Los que se van y no anuncian su partida

A lo largo de mi vida he estado rodeada de muchas personas, responde a varios cambios de trabajo, parejas, viajes, en fin, me he movido en diferentes entornos. Algunos hasta hoy me acompañan, amigas desde los 5 años están presentes activamente en mi día a día. Pero otros y otras han partido y en varias ocasiones sin avisar. De esos quiero hablar.

No me refiero a los que pasaron a otra dimensión superior porque la muerte se los llevó muy jóvenes y cargados de sueños por realizar. De esos sólo podría escribir desde el dolor profundo y no entran precisamente en esta mirada.

Disfruté mientras estuvieron esos a quien consideré amigos, y me expando más, mi propia familia, con lazos de sangre cercanos que un buen día sin explicaciones se esfumaron de mi vida.

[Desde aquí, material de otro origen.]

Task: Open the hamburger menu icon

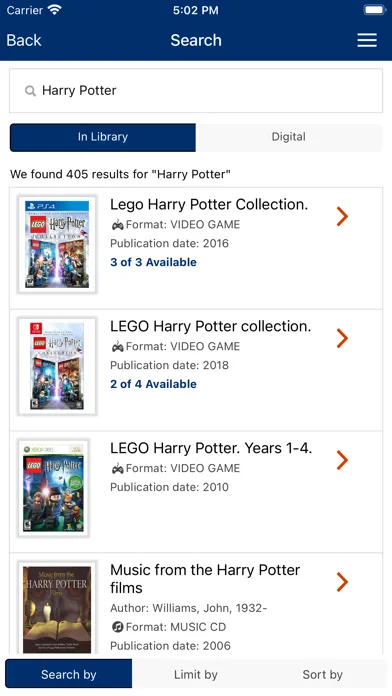Action: 367,40
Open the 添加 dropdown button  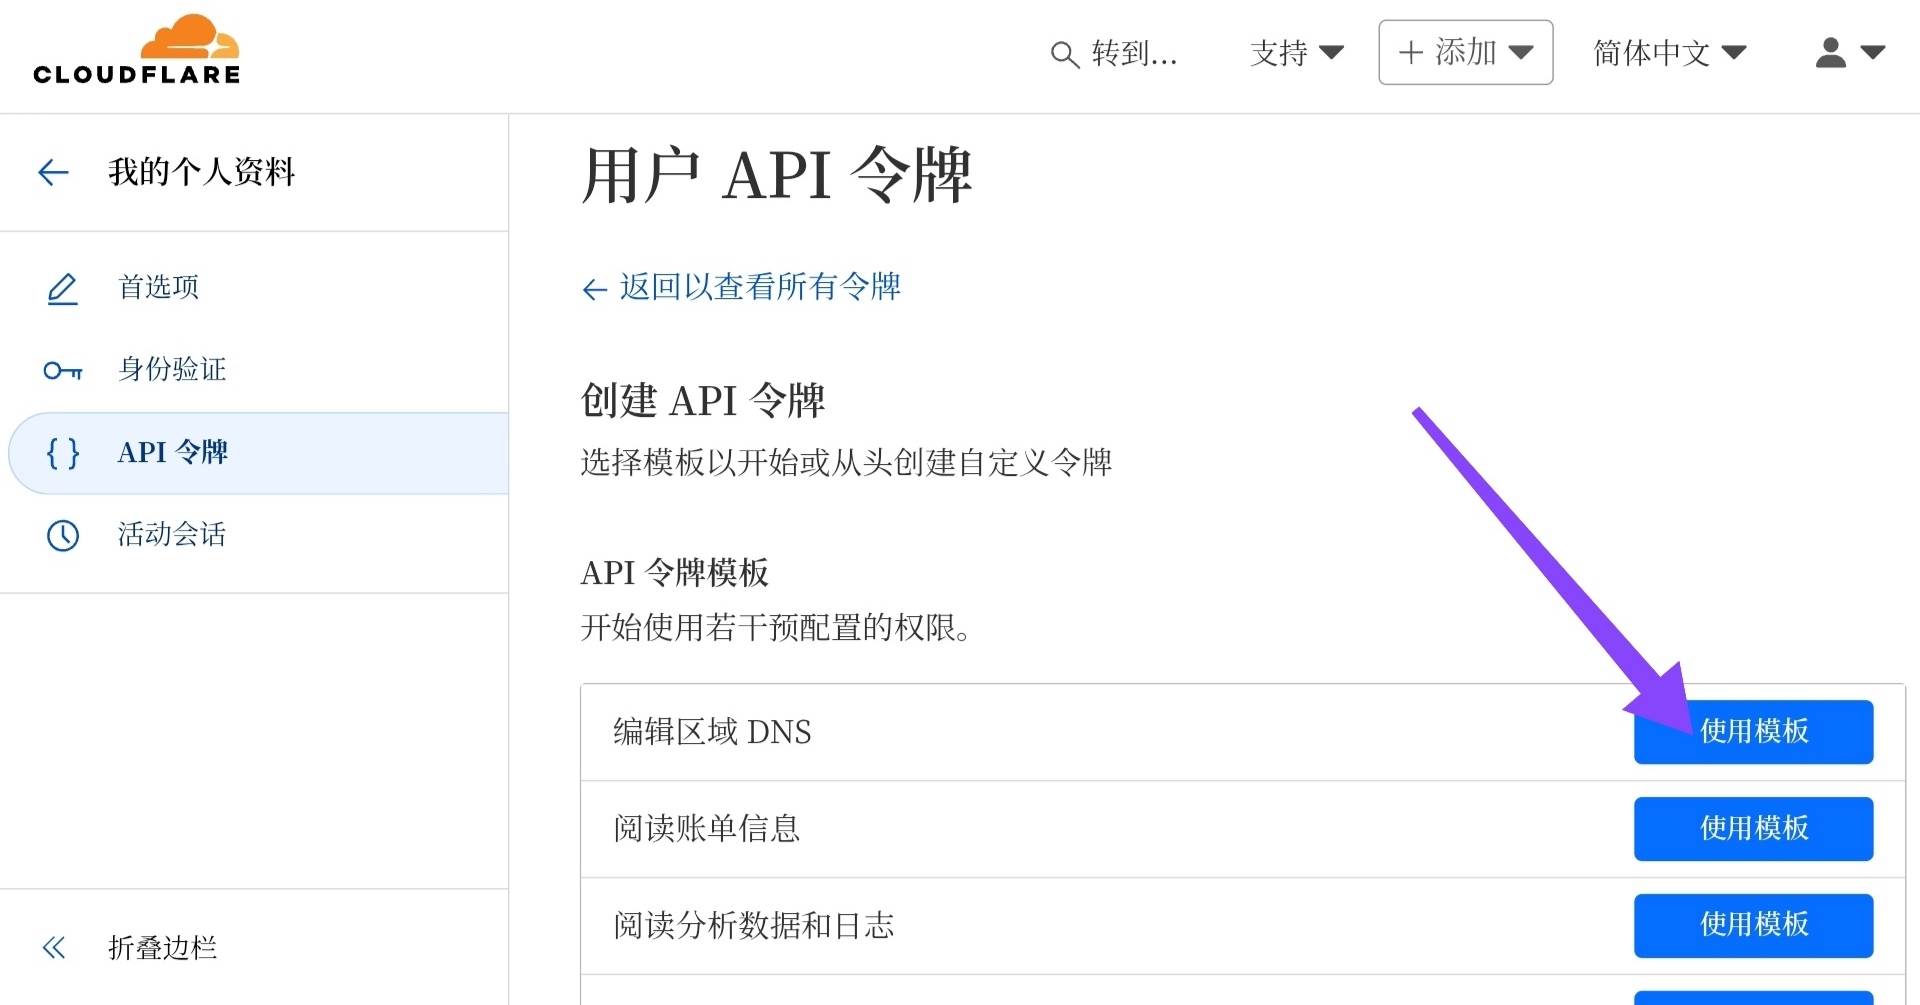1465,53
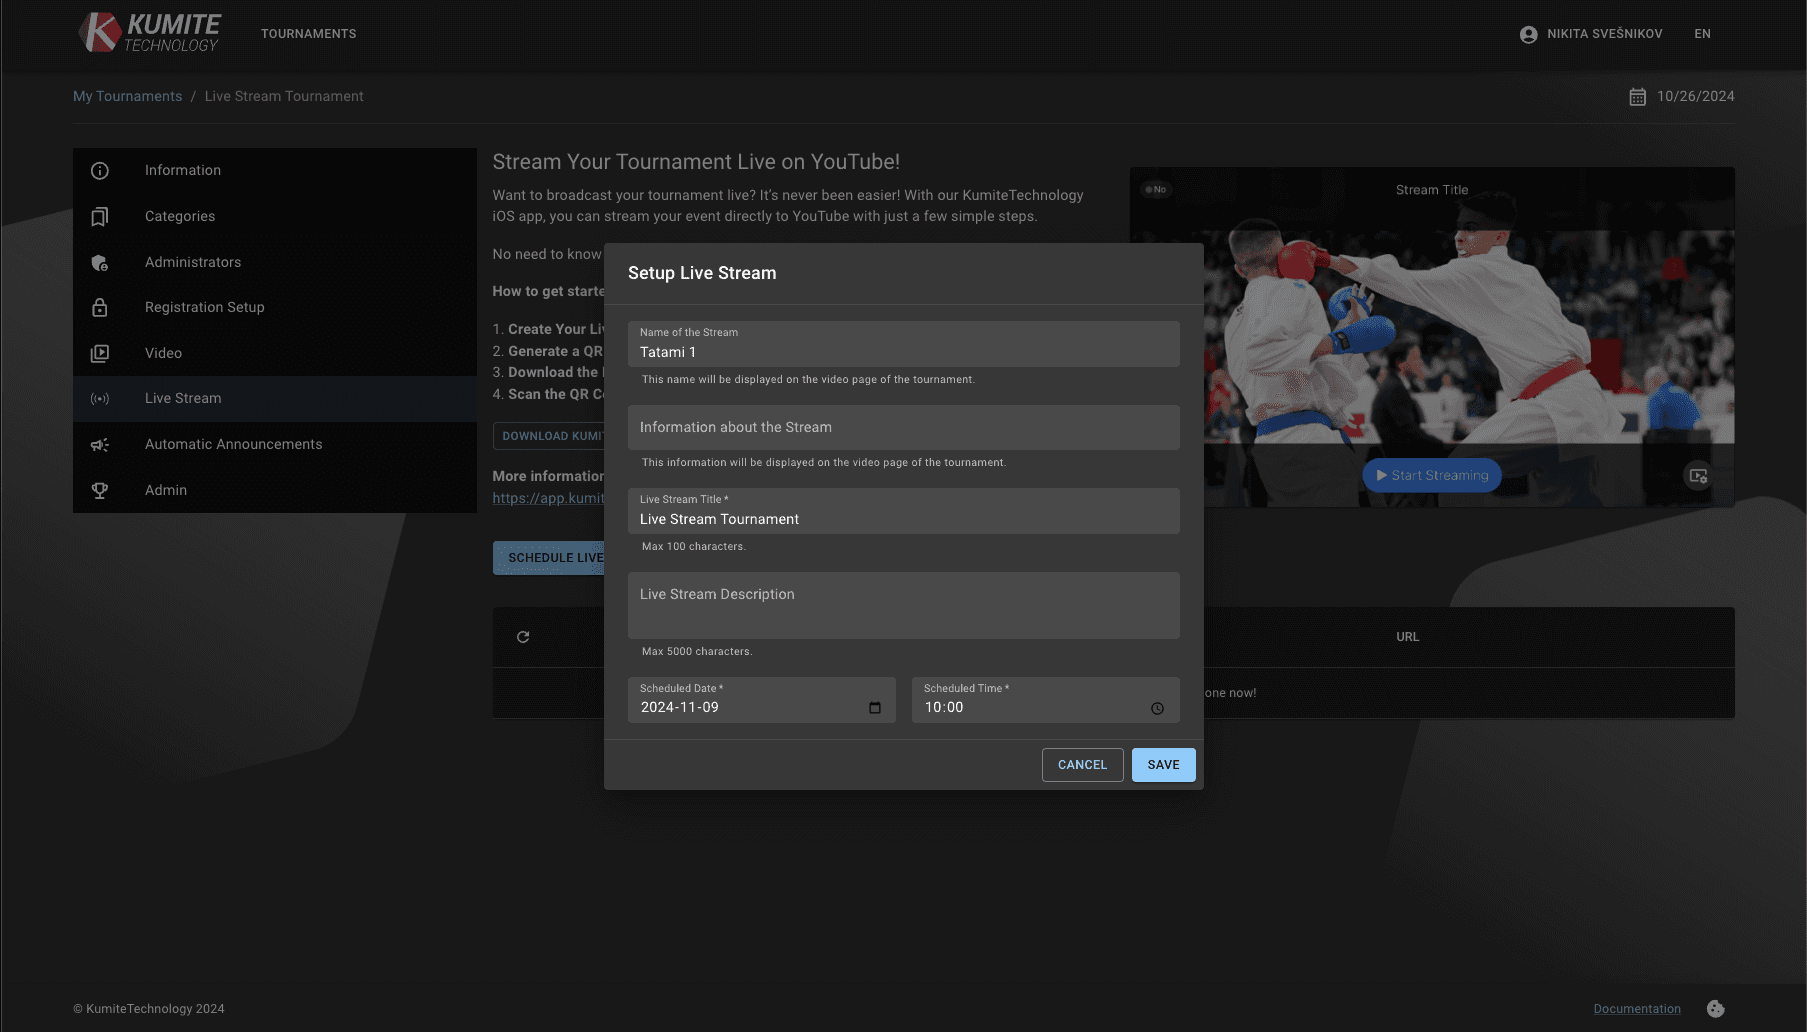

No creo que los amigos siempre tengan que coincidir, que no haya disgustos entre ellos, es tan amplia y diversa la individualidad que sería imposible que no sucedieran historias incongruentes entre los seres humanos. Pero cuando las intenciones después de las contradicciones son hacer prevalecer lo bueno y el amor, hay que sentarse y hablar frente a frente sin miedos y si es necesaria una despedida pues hacerla dignamente. No obstante, cada ser humano es diferente y actúa según sus códigos. Mentiría si no confesara que por buen tiempo sentimientos de tristeza, registro de acciones mías inconscientes y desconocidas que pudieran ser causa del distanciamiento venían recurrente a mis pensamientos. En ocasiones fui al encuentro sin hallar respuestas. Nada más duro que desconocer los por qué de las cosas. Pero el tiempo lo cura casi todo y felizmente llega un instante de “stop”, y decides poner punto final a esas emociones negativas. No pretendo ver esto desde el resentimiento y la herida. Sólo sacar como conclusión que nada ni nadie es para siempre. Lo que vivimos de felicidad y amor junto a esos distantes hoy, lo disfrutamos, lo gozamos y quedó ahí guardado en los recuerdos bonitos cuando estaban presentes.

La amistad es preciosa, yo soy privilegiada porque cuento con verdaderos amigos; así lo siento y me lo han demostrado. Unos más presenciales, unos más alejados por la geografía y la vida misma, pero ahí estamos con un hilo invisible que va de corazón a corazón. Pienso que hay que cultivar el amor entre amigos, regarlo. Lleva también sacrificios si se requiere, hay que llamar por teléfono sólo para escuchar su voz y decirle que lo extrañamos, hay que dormir en un sofá y darle la cama si lo necesita, escucharle sus historias a veces sin que llegue esa llamada en el momento más adecuado para ti. Soy atea y para acompañar a una amiga he participado en bautizos cristianos y a veces en un toque de tambor. Ninguna creencia, ningún punto de vista diferente debe mediar en la amistad. No hay que sacar cuentas tales como, “pero es que no me llama”. Dejemos la competencia sobre quién se comunica más, si lo extrañas y puedes, levanta el teléfono y hazte sentir. No todas las personas somos iguales, hay algunos que debemos ser como el líder de la unión, y vale la pena porque el resultado es gratificante. Yo abogo por el deseo de que todos nos sintamos acurrucados en el alma. La familia no se escoge, pero los amigos sí. Y si ya lo elegiste por algo será, no dejamos entrar al alma a cualquiera. Luchemos por elevar ese sentimiento.

Gracias a los amigos que estuvieron alguna vez. A los que están hoy repetirle que los amo y extraño.